Measuring seasonal weakness for an Investment Strategy

Measuring seasonal weakness with the indexes is a relative exercise that works best using a traditional defensive sector. With that in mind I want to look at the utility sector related to the S&P 500 as a whole. We could also use food, mid-stream MLP's or even the mREITs. All have held up well this year but the utilities hold up well every year.

A strong group of utilities can add some comfort and stability to a portfolio this time of year. I use Consolidated Edison (NYSE:ED), American Water States (NYSE:AWR) and a smaller regional electric company named CMS Energy (NYSE:CMS). ED and AWR have unblemished dividend history and CMS is doing a great job getting their business in order and growing. Since these three companies are near 52 week highs they have my attention. A shift or rotation in investor sentiment away from a defensive stance could signal substantial price declines from these elevated levels.

Let's look at this years defensive performance of these three companies (and XLU) during the seasonal weakness in the broad market. Chart from

From May 1st till now the S&P 500 has been weak showing a season loss of about 5% (bottom purple line). My small sample of utilities have performed very well, and so has the XLU. Sometimes issues, such as worker strikes, make the news but in the time frames I'm working with I pay little attention to that type of news. I do watch for the pace of regulation adjustment and the ability of a utility to structure it's product in real time with cost change. AWR has a recent approval for new cost of capital (read here) that locks in a return on equity of about 10% for a large subsidiary.

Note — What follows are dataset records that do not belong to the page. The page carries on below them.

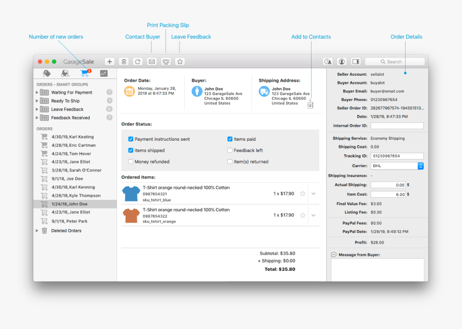Open the orders cart tab with badge
The width and height of the screenshot is (462, 329).
[x=84, y=73]
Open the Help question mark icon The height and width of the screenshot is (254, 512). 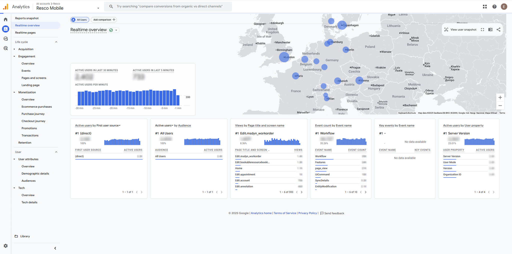point(494,7)
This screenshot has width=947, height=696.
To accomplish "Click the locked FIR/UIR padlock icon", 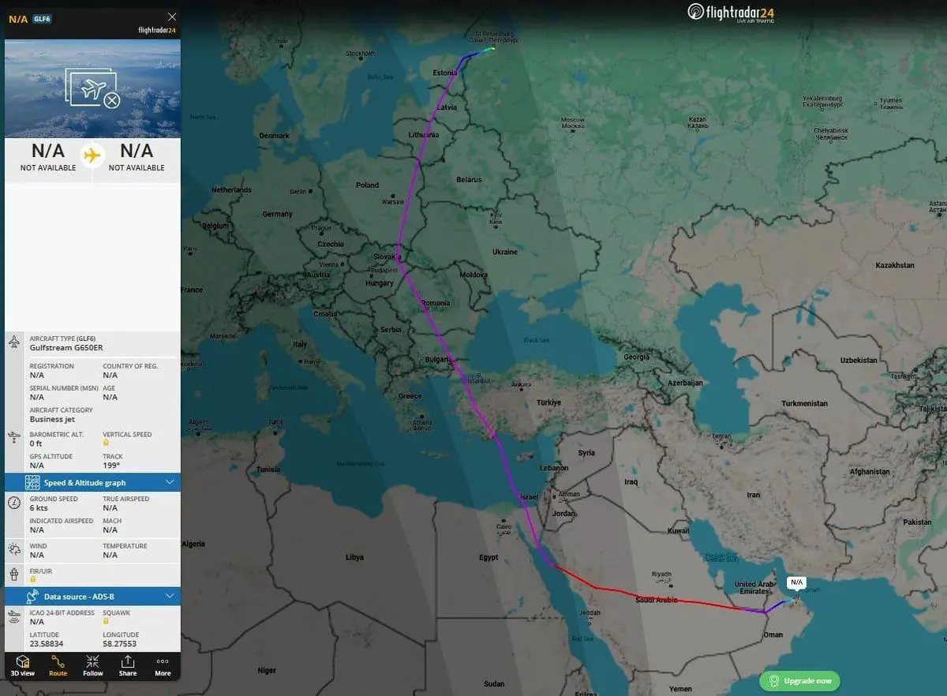I will click(x=32, y=579).
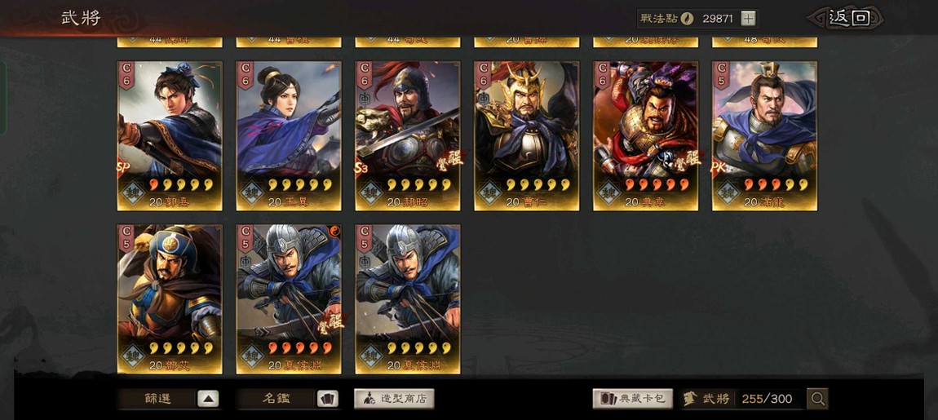Expand the 篩選 filter arrow
938x420 pixels.
tap(207, 399)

Let's step back and take a longer more broad look to try to understand the magnitude of seasonal performance related to utilities. This is a four year chart of the S&P 500 against the State Street Utility ETF (NYSEARCA:XLU). It's no surprise to me that the S&P index has outperformed Utilities (as represented by XLU) across the longer time frame.

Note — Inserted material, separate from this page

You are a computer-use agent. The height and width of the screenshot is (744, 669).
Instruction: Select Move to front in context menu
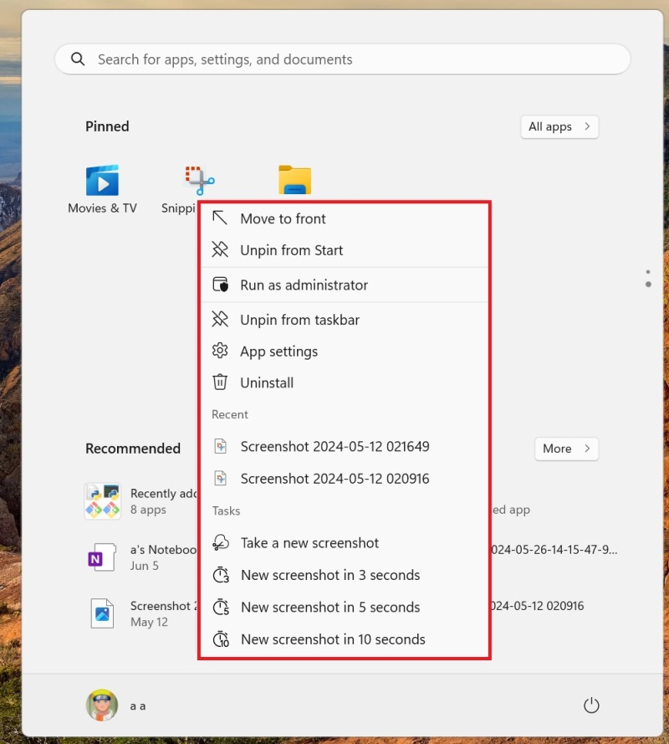tap(283, 218)
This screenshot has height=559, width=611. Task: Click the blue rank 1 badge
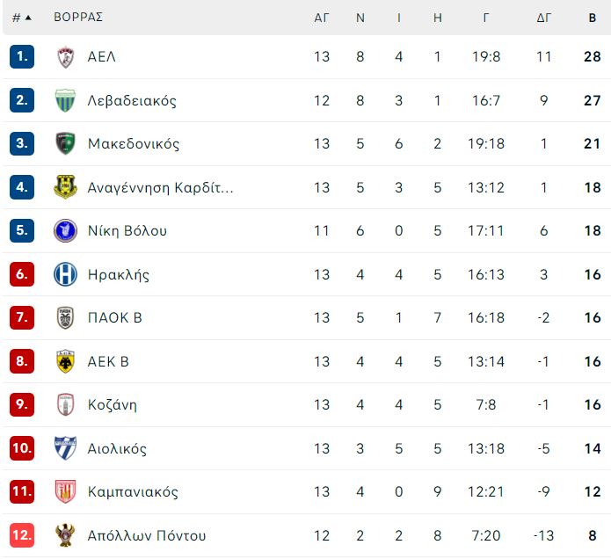click(x=22, y=57)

Look at the S&P 500 dips just before each July marker those dips are very consistent at the beginning of May each of the last four years.. July represents a nice point to start watching for money rotation back in to the broad market. The XLU has out performed the S&P during the summer dips since 2009:

Weakness Starting May 1 S&P Performance XLU Performance
2009 -8% +1%
2010 -21% -8%
2011 -14% +0%
2012 -17% +2%

These performance ranges are from May 1st each year to the summer low point put in by the S&P 500. The average seasonal outperformance gap of XLU (vs. S&P500) since 2009 has been 12.25%. This year the seasonality or market rotation drove the performance gap to 15% at the S&P low point on June 1st. It may grow more but for the purpose of this simple exercise I'm saying the seasonal advantage has ended. Since June 1 this year, the XLU and S&P 500 have had much more correlation than during May. A quick look at the top chart showing Investor Sentiment will show a peak in bearish feelings at the widest divergence between XLU and the S&P 500 near June 1. As the bearish sentiment drops the S&P should start to outperform the more defensive utilities. I would think that increasing bearish sentiment from this point on will effect utilities as well.

I hold my utilities with very little interest in selling them. I do re-invest the dividends unless they are needed for current income. July is a good time to move up stops in utilities or to sell them outright in favor of better value in another sector if an investor has an interest in trading.

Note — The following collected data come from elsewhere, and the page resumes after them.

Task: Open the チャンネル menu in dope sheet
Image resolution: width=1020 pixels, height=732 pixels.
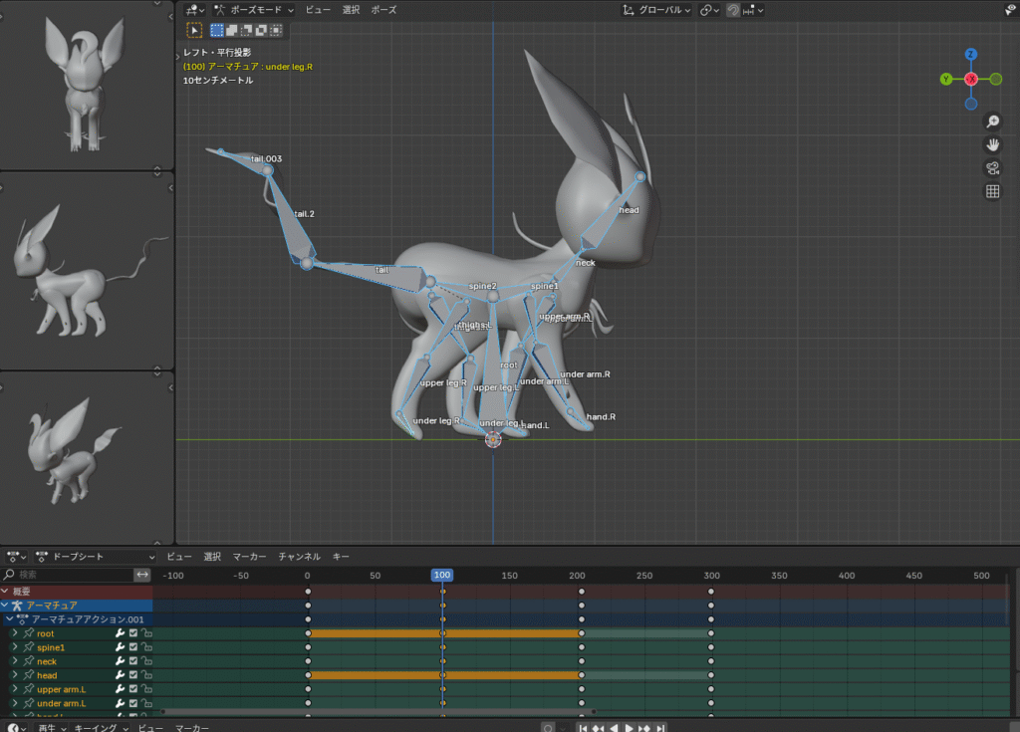Action: tap(299, 557)
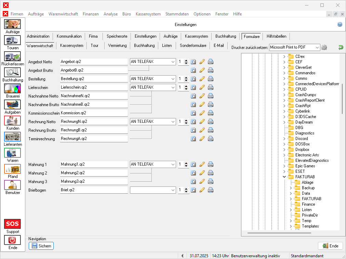The image size is (346, 259).
Task: Open the Touren module in sidebar
Action: (x=13, y=41)
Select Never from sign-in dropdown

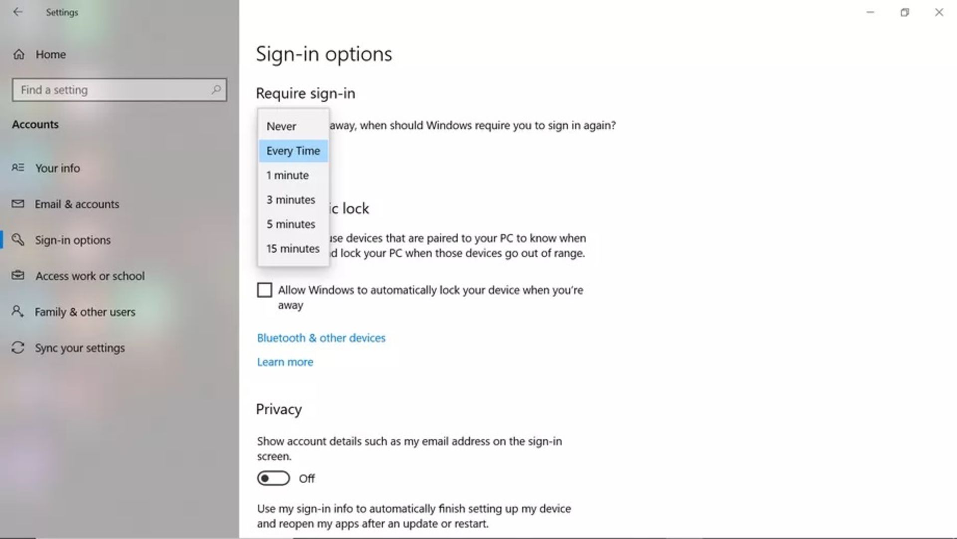click(x=281, y=126)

ED, CMS and AWR have moved up strongly this summer and have recently shown weaker volumes at these higher prices. New capital that I have allocated to these utilities will wait for a better price for entry.

Disclosure: I am long ED, AWR, CMS.

Additional disclosure: Caution is advised in these markets. Investors participating should be prepared to bear loss. This article is for educational purposes only, it is not individual investment advice. Please consult a qualified professional who has specific knowledge of your investment needs and risk tolerance if you need advice.